"""

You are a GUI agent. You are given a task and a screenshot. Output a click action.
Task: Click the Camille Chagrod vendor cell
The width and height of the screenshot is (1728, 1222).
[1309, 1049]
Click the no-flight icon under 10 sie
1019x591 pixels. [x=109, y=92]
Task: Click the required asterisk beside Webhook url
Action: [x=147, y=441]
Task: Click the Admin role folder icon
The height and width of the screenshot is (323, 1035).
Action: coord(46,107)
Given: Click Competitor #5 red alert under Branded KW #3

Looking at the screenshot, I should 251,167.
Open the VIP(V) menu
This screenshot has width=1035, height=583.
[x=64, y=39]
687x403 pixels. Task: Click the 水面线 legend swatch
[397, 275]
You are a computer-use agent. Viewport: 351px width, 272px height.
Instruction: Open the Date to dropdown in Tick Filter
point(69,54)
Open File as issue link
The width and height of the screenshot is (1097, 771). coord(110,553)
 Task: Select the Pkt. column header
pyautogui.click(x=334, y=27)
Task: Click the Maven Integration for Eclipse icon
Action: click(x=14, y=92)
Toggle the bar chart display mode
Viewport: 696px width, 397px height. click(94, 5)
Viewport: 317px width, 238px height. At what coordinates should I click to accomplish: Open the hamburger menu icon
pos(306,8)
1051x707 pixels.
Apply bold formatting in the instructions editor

"""

Prompt: Reproduce the whole listing so that each line matches the original exactly.

Output for this task:
You are a GUI agent. You are given a task and a screenshot. Output a click action.
Task: Click the Camille Chagrod vendor cell
The width and height of the screenshot is (1728, 1222).
[1309, 1049]
Click the no-flight icon under 10 sie
1019x591 pixels. [x=109, y=92]
Task: Click the required asterisk beside Webhook url
Action: [x=147, y=441]
Task: Click the Admin role folder icon
The height and width of the screenshot is (323, 1035).
Action: coord(46,107)
Given: Click Competitor #5 red alert under Branded KW #3

Looking at the screenshot, I should 251,167.
Open the VIP(V) menu
This screenshot has width=1035, height=583.
[x=64, y=39]
687x403 pixels. Task: Click the 水面线 legend swatch
[397, 275]
You are a computer-use agent. Viewport: 351px width, 272px height.
Instruction: Open the Date to dropdown in Tick Filter
point(69,54)
Open File as issue link
The width and height of the screenshot is (1097, 771). coord(110,553)
 Task: Select the Pkt. column header
pyautogui.click(x=334, y=27)
Task: Click the Maven Integration for Eclipse icon
Action: click(x=14, y=92)
Toggle the bar chart display mode
Viewport: 696px width, 397px height. click(94, 5)
Viewport: 317px width, 238px height. At what coordinates should I click to accomplish: Open the hamburger menu icon
pos(306,8)
1051x707 pixels.
Apply bold formatting in the instructions editor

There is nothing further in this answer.